= The Troth =

International heathen organization based in the United States

The Troth, formerly the Ring of Troth, is an American-based international heathen organization. It is prominent in the inclusionary, as opposed to folkish, sector of heathenry. The organization was founded on December 20 (Mothers' Night), 1987 by former Ásatrú Free Assembly members Edred Thorsson and James Chisholm. Chisholm remains associated with the organization as an Elder Emeritus. The current President (position formerly referred to as "Steer") is Reverend Ben Kowalsky-Grahek.

The Troth is registered as a non-profit corporation in the state of New York with federal 501(c)(3) status as a public charity. It hosts a yearly June meeting called Trothmoot. Trothmoot 2022 was held at Meeman-Shelby Forest State Park near Memphis, Tennessee.

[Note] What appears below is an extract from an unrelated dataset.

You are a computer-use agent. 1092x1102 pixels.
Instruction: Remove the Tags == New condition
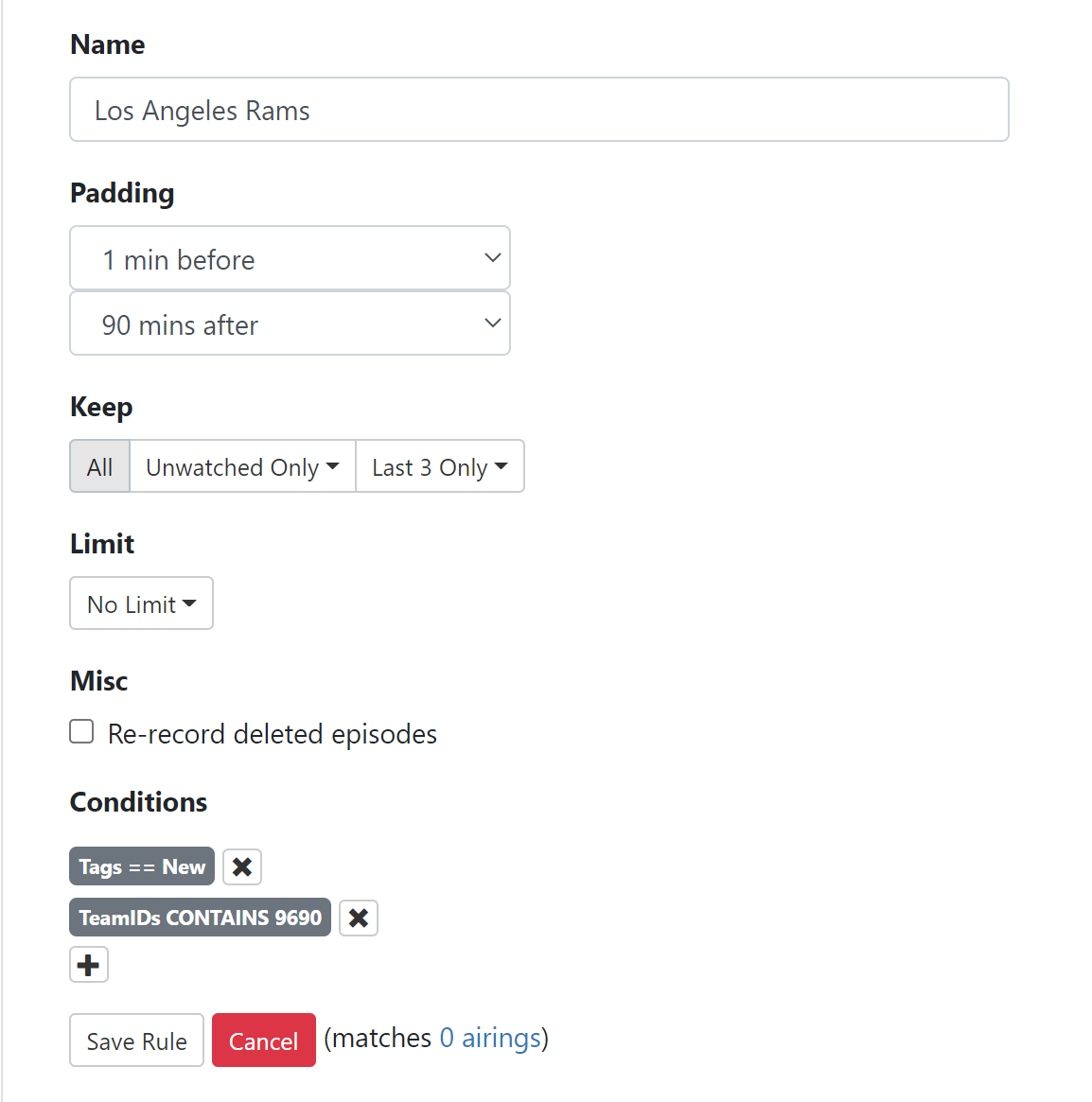tap(242, 866)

==Objectives and organization==
The Troth defines itself as a religious organization of Germanic Heathenry open to all the forms of the religion (Asatru, Urglaawe, Forn Sed, and others) international in scope, with training clergy, promoting cooperation and community, and providing information and educational publications as objectives.

==History==
The Troth was founded as "The Ring of Troth" in 1987, at the same time as the Ásatrú Alliance, both emerging from the wreckage of the Ásatrú Free Assembly, which had disintegrated over disputes between the racialist and the non-racialist factions.
The organization suffered a series of setbacks and disasters during the late 1980s to early 1990s.
The leadership of both Thorsson and Chisholm became controversial because of their association with the Satanist Temple of Set. In 1988 to 1989, Rob Meek campaigned against the "Satanist infiltration" of the group. The Ásatrú Alliance in 1989 declared that there could be no association of Ásatrú and Satanism. In 1991, Thorsson and Chisholm sought for a new leader (Steersman) of the group, as it had become clear that they were too controversial to fill this position. The office of Steerswoman was eventually accepted by Prudence Priest in 1992. Internal controversy continued to plague the group, however, including accusations that Priest was intending to pass leadership back to Thorsson and attempting to marginalize the increasingly influential Stephan Grundy. As a consequence, Priest was ousted by William Bainbridge in 1995, who took over as interim Steersman.
By the mid-1990s, the Troth, now led by William Bainbridge, had emerged as a stable organization with a wide spectrum of members situated "squarely within the Wiccan/neopagan community". Bainbridge was followed by Diana Paxson (1999), Stefn Thorsman (2002), Mark Donegan (2005), Patricia Lafayllve (2008), Victoria Clare (2010), Steve Abell (2013), Rob Schreiwer (2016), Lauren Crow (2022), and Benjamin Kowalsky-Grahek (2023).

==Approach within Heathenry==
The Troth is prominent in the non-racialist, inclusive branch of modern-day heathenry. The organization's statement of purpose and bylaws refer to "non-discriminatory groups and individuals" and specify that "Discrimination [based on criteria such as race, gender, ethnic origin, or sexual orientation] shall not be practiced by The Troth, its programs, departments, officers, or any affiliated group, whether in membership decisions or the conduct of any of its activities."

Edred Thorsson intended the Ring of Troth to be based on scholarship and provide priests trained to high academic standards. While few members have achieved graduate degrees as he envisaged, the organization has been a prominent source of scholarly information within heathenry.

==Publications==
The Troth publishes a quarterly journal called Idunna, an annual Old Heathen's Almanac, and a handbook called Our Troth.

==Ring of Troth Europe==
A United Kingdom affiliate of the Ring of Troth, later renamed Ring of Troth Europe, was founded in 1993 by Freya Aswynn, who has held office in both the Troth and the Rune Gild. Aswynn was removed as a member and elder of The Troth in August 2018, citing a violation of the organization's inclusion policies.

==Eldaring==

The German Eldaring started in 2000 as a partner society of The Troth, and was officially founded and registered in 2002. As of 2008, it had an active Internet forum claiming almost 5,000 users. It became an independent nonprofit organisation in 2009. It claims political neutrality, and rejects "practices and worldviews that run counter to the free democratic basic order of the Federal Republic of Germany.. (this) includes political right-wing and left-wing extremism, homophobic and racist attitudes, sexism, calls for violence and the occult world views of theosophy or ariosophy."
In 2025 Eldaring claimed to have more than 600 members.